Salvinorin B

Clinical data
- Other names: Divinorin B; Desacetyldivinorin A; Desacetylsalvinorin A; SB; SalB
- ATC code: None;

Identifiers
- IUPAC name methyl (2S,4aR,6aR,7R,9S,10aS,10bR)-2-(furan-3-yl)-9-hydroxy-6a,10b-dimethyl-4,10-dioxo-2,4a,5,6,7,8,9,10a-octahydro-1H-benzo[f]isochromene-7-carboxylate;
- CAS Number: 92545-30-7;
- PubChem CID: 11440685;
- ChemSpider: 9615549;
- UNII: 6HNB6FRT7X;
- ChEBI: CHEBI:177592;
- ChEMBL: ChEMBL424698;
- CompTox Dashboard (EPA): DTXSID50465988 ;

Chemical and physical data
- Formula: C_{21}H_{26}O_{7}
- Molar mass: 390.432 g·mol^{−1}
- 3D model (JSmol): Interactive image;
- SMILES C[C@@]12CC[C@H]3C(=O)O[C@@H](C[C@@]3([C@H]1C(=O)[C@H](C[C@H]2C(=O)OC)O)C)C4=COC=C4;
- InChI InChI=1S/C21H26O7/c1-20-6-4-12-19(25)28-15(11-5-7-27-10-11)9-21(12,2)17(20)16(23)14(22)8-13(20)18(24)26-3/h5,7,10,12-15,17,22H,4,6,8-9H2,1-3H3/t12-,13-,14-,15-,17-,20-,21-/m0/s1; Key:BLTMVAIOAAGYAR-CEFSSPBYSA-N;

= Salvinorin B =

Salvinorin B is a naturally occurring terpene of the salvinorin family and constituent of Salvia divinorum. In contrast to salvinorin A, salvinorin B is inactive at the κ-opioid receptor. Accordingly, unlike salvinorin A, salvinorin B is inactive in producing effects in rodents.
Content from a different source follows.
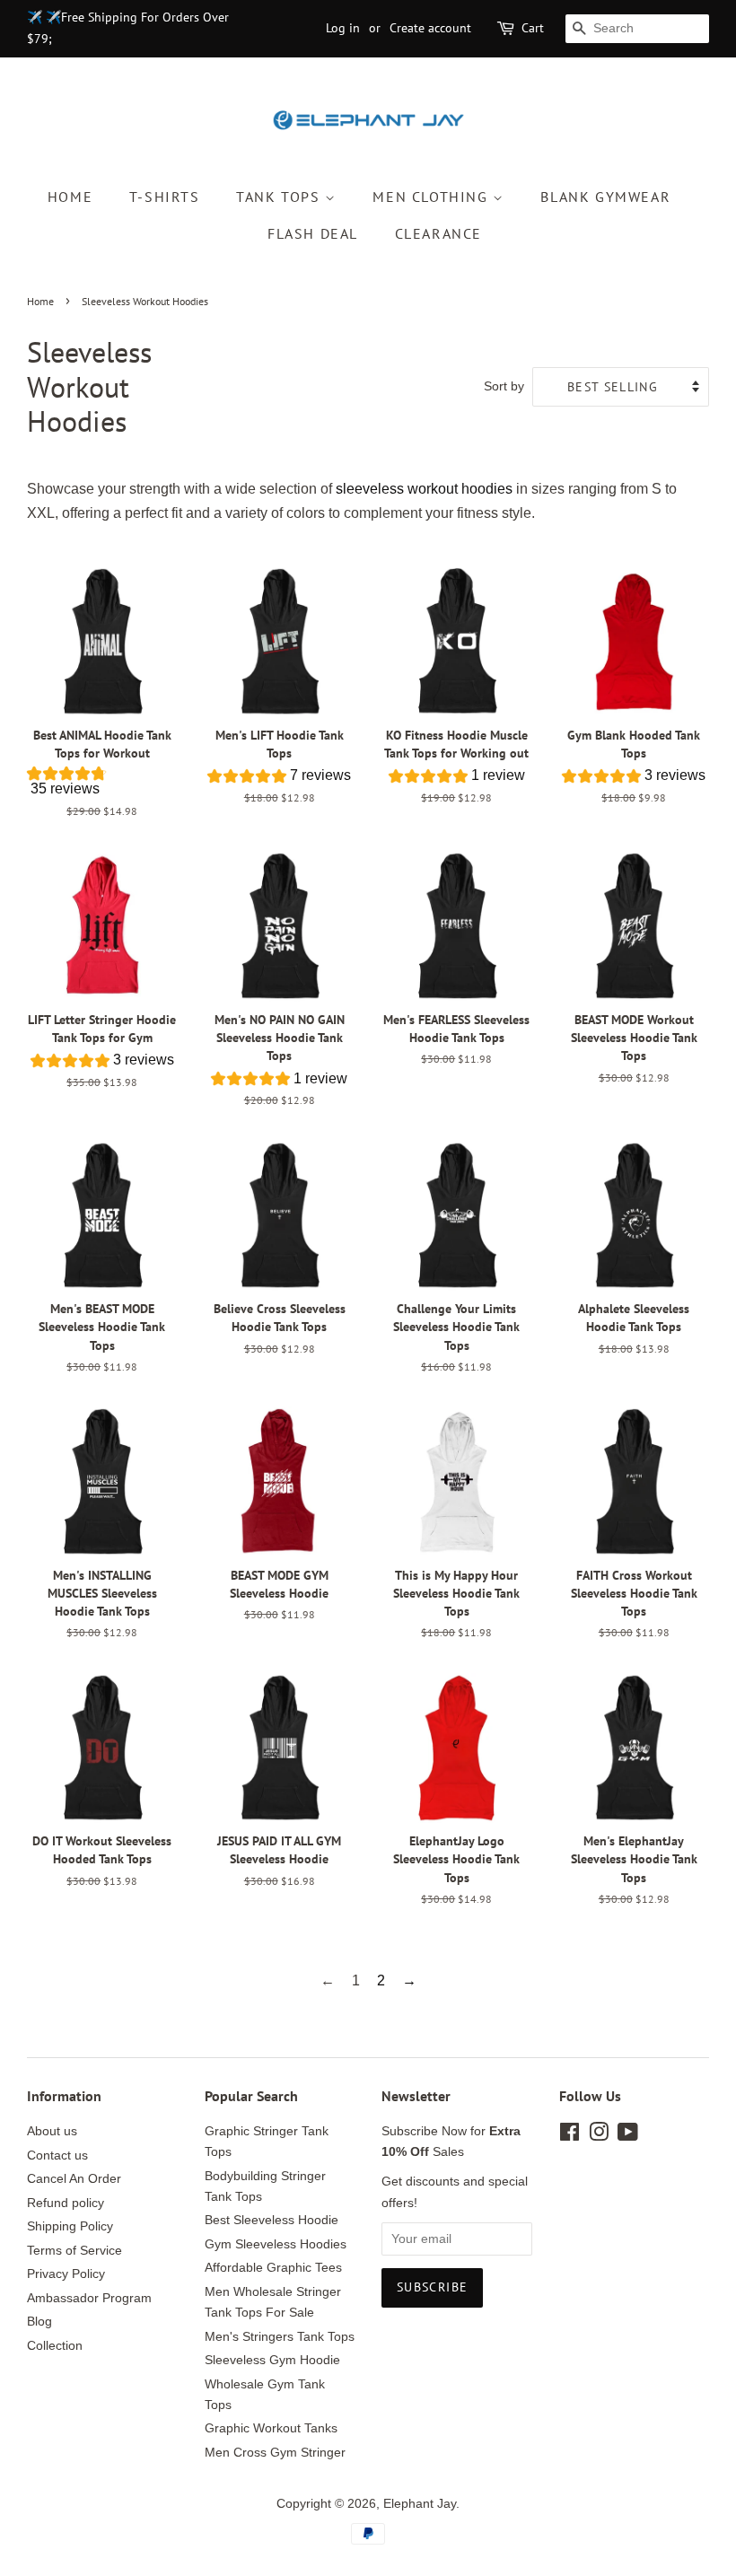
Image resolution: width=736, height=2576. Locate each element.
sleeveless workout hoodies (424, 488)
Salvinorin B was first described in the scientific literature by Leander J. Valdes and colleagues by 1984. Although salvinorin B is inactive, two derivatives, salvinorin B methoxymethyl ether (2-MMSB) and salvinorin B ethoxymethyl ether (2-EMSB), are highly potent κ-opioid receptor agonists with greater activity than salvinorin A.